Database migration tool

Flyway is an open-source database-migration tool.

==Concept==
Flyway is based around seven basic commands: Migrate, Clean, Info, Validate, Undo, Baseline, and Repair.

Migrations can be written in SQL (database-specific syntax such as PL/SQL, T-SQL, etc is supported) or Java (for advanced data transformations or dealing with LOBs).

It has a command-line client, a Java API (also works on Android) for migrating the database on application startup, a Maven plugin, and a Gradle plugin.

Plugins are available for Spring Boot, Dropwizard, Grails, Play, SBT, Ant, Griffon, Grunt, Ninja, and more.

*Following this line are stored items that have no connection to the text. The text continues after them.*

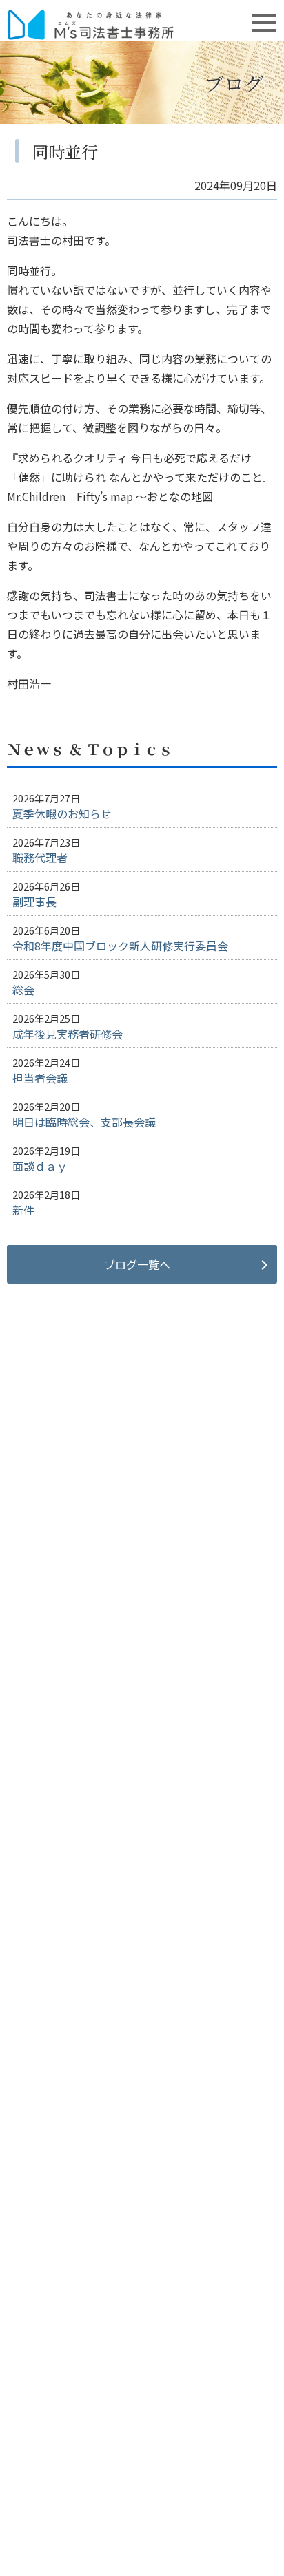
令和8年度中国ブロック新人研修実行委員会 (120, 945)
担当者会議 (40, 1077)
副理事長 (34, 901)
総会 (23, 989)
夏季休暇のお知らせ (62, 813)
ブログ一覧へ (137, 1264)
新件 (23, 1210)
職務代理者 (40, 857)
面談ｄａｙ (40, 1166)
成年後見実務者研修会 (67, 1033)
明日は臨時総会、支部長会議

Supported databases include Oracle, SQL Server, DB2, MySQL (including Amazon RDS, Aurora MySQL, MariaDB), Percona XtraDB, PostgreSQL (including Amazon RDS and Heroku), Aurora PostgreSQL, YugabyteDB, CockroachDB, Redshift, Informix, H2, Hsql, Derby, SQLite, SAP HANA, Sybase ASE, Phoenix, Firebird and TiDB.

==Adoption==
Flyway received 11,500,000 downloads in 2018.

In January 2015, Flyway was placed in the "Adopt" section of the Thoughtworks Technology Radar.

In July 2019, Flyway was acquired by Redgate.